Exercise description: For the data below, report only the number of lines containing the string "chevron".

Entries provided:
****

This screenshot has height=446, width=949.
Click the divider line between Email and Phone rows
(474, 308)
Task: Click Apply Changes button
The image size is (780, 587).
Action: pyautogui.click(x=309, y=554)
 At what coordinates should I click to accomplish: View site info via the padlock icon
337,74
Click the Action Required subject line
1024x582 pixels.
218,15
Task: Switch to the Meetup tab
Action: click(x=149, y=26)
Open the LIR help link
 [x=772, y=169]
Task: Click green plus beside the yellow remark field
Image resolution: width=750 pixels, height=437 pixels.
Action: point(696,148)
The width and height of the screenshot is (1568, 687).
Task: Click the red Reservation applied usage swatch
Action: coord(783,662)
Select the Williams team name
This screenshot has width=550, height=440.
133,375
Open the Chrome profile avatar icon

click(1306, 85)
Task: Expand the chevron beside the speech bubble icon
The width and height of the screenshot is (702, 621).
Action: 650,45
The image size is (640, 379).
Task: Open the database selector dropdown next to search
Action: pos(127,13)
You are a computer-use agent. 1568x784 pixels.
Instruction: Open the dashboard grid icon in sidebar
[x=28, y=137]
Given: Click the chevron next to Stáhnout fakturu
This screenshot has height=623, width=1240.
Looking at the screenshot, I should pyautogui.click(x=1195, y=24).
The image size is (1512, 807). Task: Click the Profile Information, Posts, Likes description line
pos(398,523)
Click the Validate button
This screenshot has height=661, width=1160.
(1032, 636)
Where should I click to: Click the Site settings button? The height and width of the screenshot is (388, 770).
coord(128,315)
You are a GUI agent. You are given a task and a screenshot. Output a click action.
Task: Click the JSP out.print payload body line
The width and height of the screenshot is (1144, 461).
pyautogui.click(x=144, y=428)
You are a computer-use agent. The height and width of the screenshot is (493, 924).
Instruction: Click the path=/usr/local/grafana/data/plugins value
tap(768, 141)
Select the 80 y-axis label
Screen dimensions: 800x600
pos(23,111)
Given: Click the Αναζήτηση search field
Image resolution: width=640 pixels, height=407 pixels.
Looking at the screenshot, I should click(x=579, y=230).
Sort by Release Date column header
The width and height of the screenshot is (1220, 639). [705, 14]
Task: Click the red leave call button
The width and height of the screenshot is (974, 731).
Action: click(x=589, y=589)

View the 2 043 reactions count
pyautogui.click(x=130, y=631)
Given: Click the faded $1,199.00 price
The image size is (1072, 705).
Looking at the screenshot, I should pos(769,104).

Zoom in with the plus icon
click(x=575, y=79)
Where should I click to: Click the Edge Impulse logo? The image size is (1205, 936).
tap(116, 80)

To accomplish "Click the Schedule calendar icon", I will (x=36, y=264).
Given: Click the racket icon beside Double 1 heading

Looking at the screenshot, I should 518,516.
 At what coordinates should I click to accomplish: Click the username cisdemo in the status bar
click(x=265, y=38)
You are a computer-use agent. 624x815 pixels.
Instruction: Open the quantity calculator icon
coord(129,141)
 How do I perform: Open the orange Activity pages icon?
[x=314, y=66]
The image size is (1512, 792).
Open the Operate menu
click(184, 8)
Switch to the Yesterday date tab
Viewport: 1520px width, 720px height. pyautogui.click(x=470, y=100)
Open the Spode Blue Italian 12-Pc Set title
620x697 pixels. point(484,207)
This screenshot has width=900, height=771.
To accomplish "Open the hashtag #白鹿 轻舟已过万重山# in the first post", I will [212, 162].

****

Solution: 2